The dining room itself uses cement and concrete as primary materials, a deliberate choice in a space that could easily have leaned toward rustic stone surfaces. Large picture windows pull the surrounding landscape into the room, connecting the food to the agricultural terrain and woodland that feeds it. In a region defined by its proximity to the Pyrenean foothills, the Empordà plain, and the coastline of the Costa Brava, that visual connection to the land carries real weight.
Where the Ingredients Come From and Why That Shapes the Menu
Catalonia occupies a particularly privileged position in European ingredient geography. Within a two-hour radius of Sant Julià de Ramis, you have access to the vegetable producers of the Empordà, the fishing fleets of Roses and Palamós, the wild mushroom harvests of the Garrotxa, and the cured meat traditions of the inland comarcas. This density of primary producers at different elevations and in different micro-climates is part of what made Girona a plausible destination for serious cooking in the first place.

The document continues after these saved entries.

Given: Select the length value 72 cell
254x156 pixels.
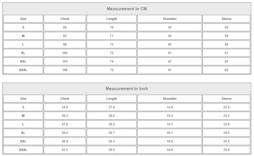Looking at the screenshot, I should pyautogui.click(x=111, y=44).
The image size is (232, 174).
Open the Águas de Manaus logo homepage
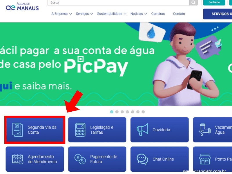click(22, 6)
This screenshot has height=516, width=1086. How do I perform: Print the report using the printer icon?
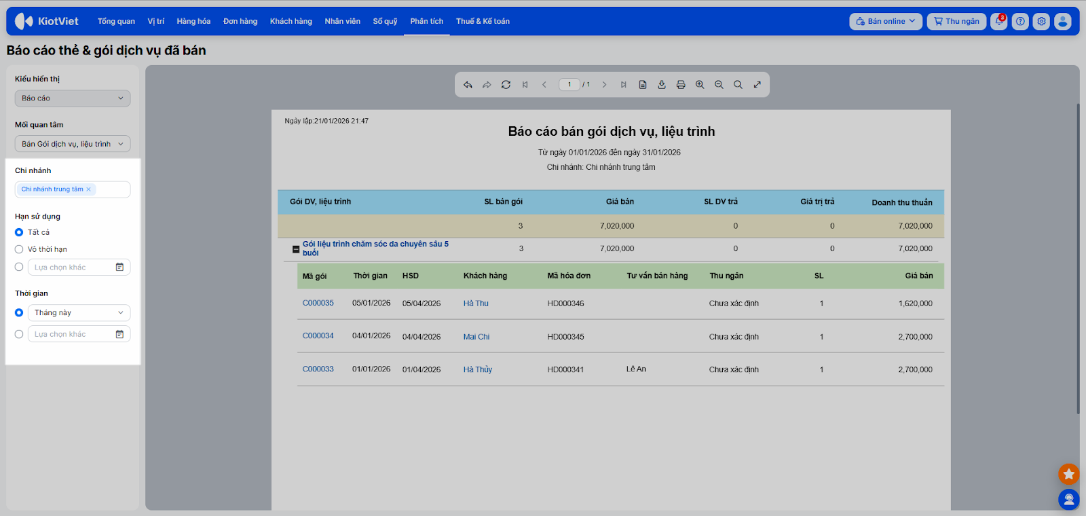pyautogui.click(x=681, y=85)
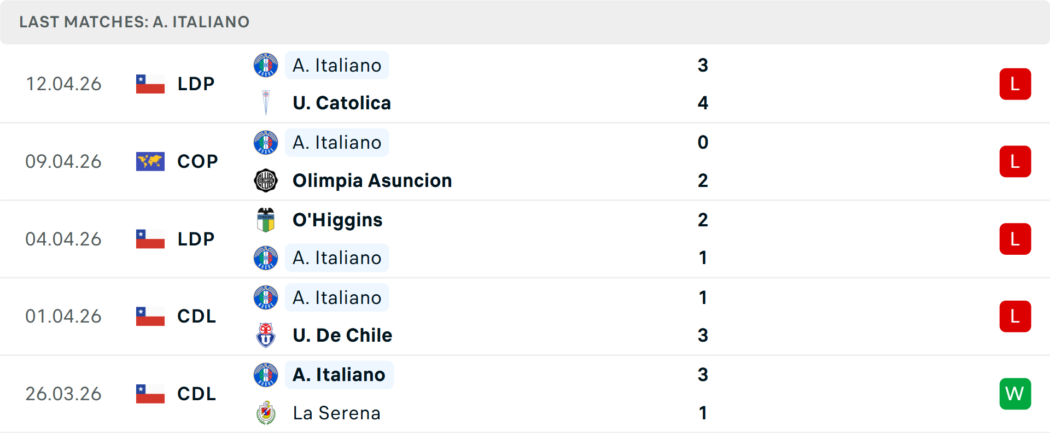
Task: Click the Last Matches: A. Italiano header
Action: tap(135, 22)
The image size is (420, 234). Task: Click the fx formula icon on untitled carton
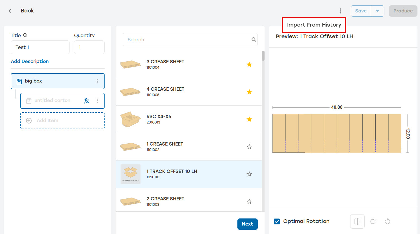coord(86,101)
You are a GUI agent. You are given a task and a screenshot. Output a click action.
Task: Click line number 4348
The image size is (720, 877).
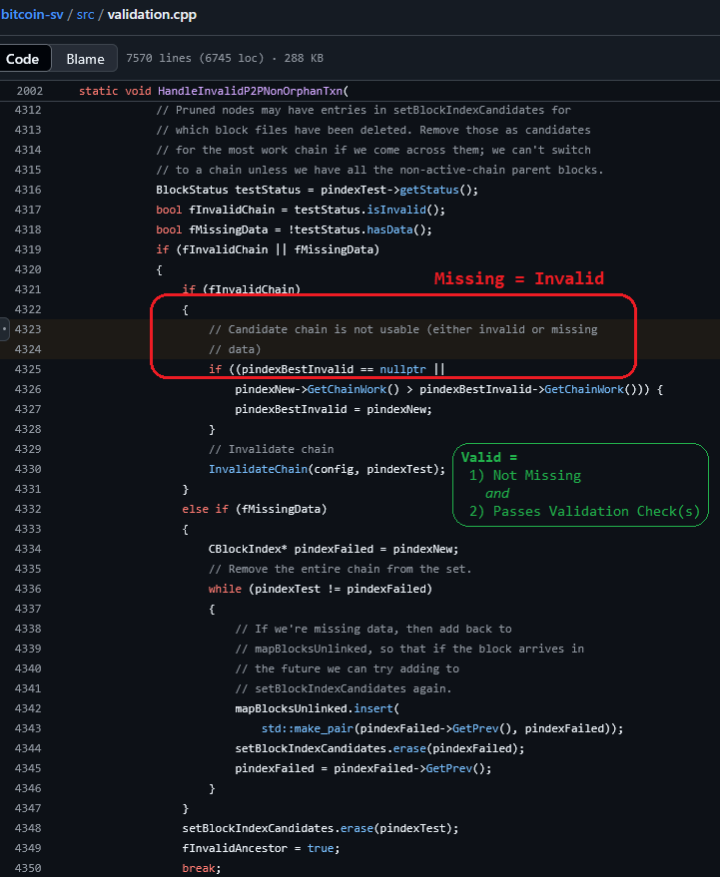tap(28, 828)
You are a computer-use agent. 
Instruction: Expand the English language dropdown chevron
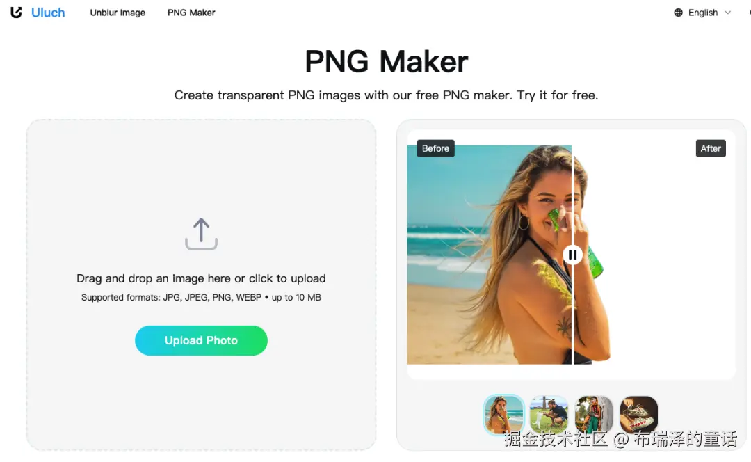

At Esperit Roca, the à la carte draws on classic recipes from the El Celler archive, but the context changes the relationship between dish and ingredient. Where El Celler operates within a three-Michelin-star frame — one of Spain's most demanding fine dining environments alongside Arzak in San Sebastián, Azurmendi in Larrabetzu, and Martin Berasategui in Lasarte-Oria , Esperit Roca operates with more structural freedom. The recipes arrive with what the kitchen describes as its own personality: adaptations that reflect the specific site, the on-site distillery's research, and the shifting seasonal availability of the surrounding territory.
The distillery is not decorative. It functions as the restaurant's R&D; department, a space where the kitchen explores fermentation, extraction, and flavour transformation in ways that feed directly back into the menus. This model, where production infrastructure and dining operate on the same site, connects Esperit Roca to a broader tendency in high-end Spanish cooking toward closed-loop ingredient systems. Azurmendi in Larrabetzu runs its own greenhouse and kitchen garden; Aponiente in El Puerto de Santa María maintains marine farms for its sea-creature sourcing. Esperit Roca's answer is the distillery , a place where ingredients become techniques.
Two Menus That Split the Savory and Sweet Axes
The most structurally original aspect of the restaurant's menu design is its two tasting formats: Espíritu Salado, which offers six savoury dishes and two desserts, and Espíritu Dulce, which inverts that logic with two savoury dishes and six desserts. This is not a novelty format. It reflects a genuine belief, traceable through the Roca brothers' work, that pastry and dessert deserve parity with savoury cooking , a conviction that has shaped their output at El Celler de Can Roca in Girona for decades.
In the broader context of Spanish creative cooking, this kind of structural inversion is rare. The tasting menus at DiverXO in Madrid, Mugaritz in Errenteria, and Quique Dacosta in Dénia each have strong individual identities, but none divide the savoury-sweet axis as the primary structural variable. Espíritu Dulce, in particular, signals that the restaurant sees its pastry program as something worth the full weight of a meal rather than its conclusion. For diners who have already explored the savoury architecture at El Celler, this format opens a different dimension of the same creative lineage.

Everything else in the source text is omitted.